Li agora uma placa numa escola americana sobre o “dress code” das alunas, dizendo que cada vez que a escola reclama do comprimento do short – ou da alça do sutiã das meninas aparecendo – estão perdendo uma oportunidade de educar os meninos de que as garotas não são “objetos sexuais”.

Desculpem ficar chocado com isso, mas eu realmente não entendo como pode este discurso ser ainda tão prevalente.

É claro que os abusos devem ser coibidos e até punidos, em especial na escola, pois ali temos crianças em formação. Devemos impedir ao máximo que meninas tenham seus corpos tocados ou invadidos sem autorização. Devemos educar sobre “body shaming”, “slut shaming” (desculpem os anglicismos) e qualquer ato que desmereça as meninas e suas capacidades. Porém…

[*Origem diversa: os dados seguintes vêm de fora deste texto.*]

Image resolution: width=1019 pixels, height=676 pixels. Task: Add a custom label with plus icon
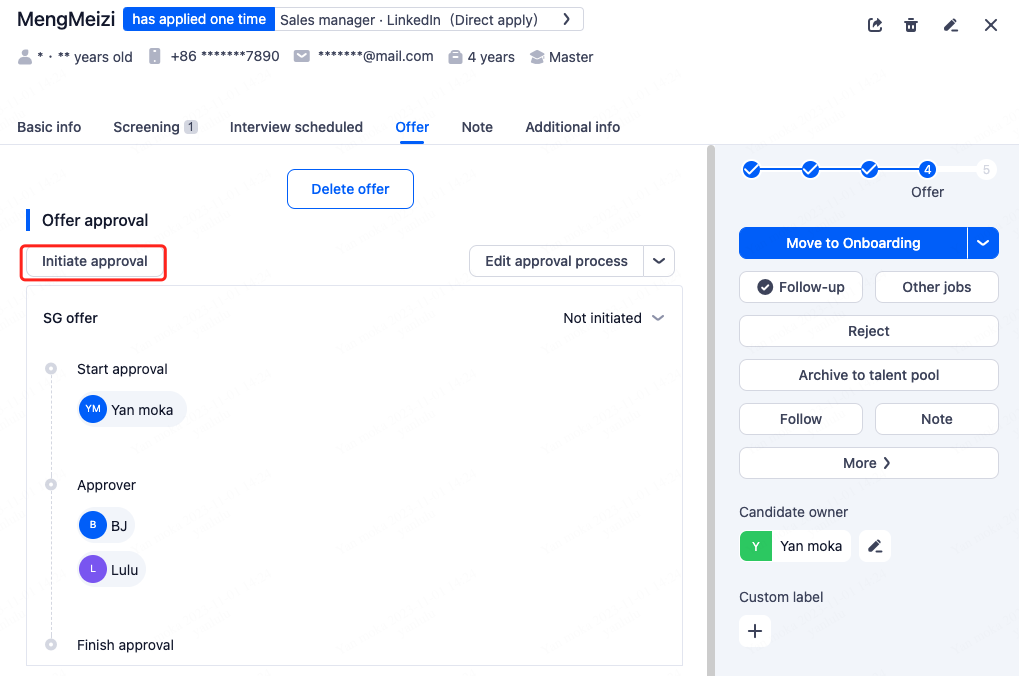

Meninas são objetos sexuais e não há o que se possa fazer sobre isso. É da nossa constituição psíquica desejá-las. Pedir para um adolescente parar de olhar para as meninas como objetos sexuais faz tanto sentido quanto solicitar a um gay que não tenha pensamentos… gays.

As mulheres são objetos de desejo dos homens desde os primórdios, e só por isso estamos aqui. Por outro lado, é claro que não gostamos da palavra “objeto”, pois ela coisifica pessoas, entretanto o erro está apenas quando REDUZIMOS alguém à condição de objeto, quando todas as suas outras dimensões subjetivas, sociais, emocionais e espirituais são apagadas para ressaltar apenas sua “persona sexual”. O mesmo é feito com os proletários, retirando deles a condição de sujeitos e reduzindo-os apenas a engrenagens inominadas de uma máquina de produção. Portanto, não está na essência, mas na forma como objetualizamos alguém, e na extensão dessa coisificação.

Mas o que me apavora é a ideia que existe por trás deste tipo de cartaz. Parece que, pela brutal incompreensão do que seja a sexualidade masculina, algumas pessoas imaginam ser possível perverter sua expressão para um modelo mais “adequado”, “civilizado”, ou quem sabe mais “feminino”. E veja, não se trata de modificar os modos machistas que ainda persistem – com o que todos devemos concordar – mas mudar a própria essência do desejo objetual masculino, fazendo os homens deixarem de desejar as mulheres, suas formas e seus encantos.

Quem em sã consciência consegue imaginar alguém em uma escola doutrinando meninos adolescentes para que não olhem e não sonhem com as meninas sem que isso esteja em um sketch de comédia juvenil?

Acho que ultrapassamos os limites quando ao invés de combatemos o machismo, a violência de gênero, os abusos, as humilhações e as agressões culpamos a própria sexualidade masculina, como se ela fosse, “equivocada” e suja. A modernidade produziu uma noção curiosa: o desejo masculino heterossexual é o “desejo errado”. Ao invés de tentarmos coibir o machismo e suas ramificações na cultura procuramos inutilmente anular o próprio desejo masculino, o que me parece apenas sexista e criminoso.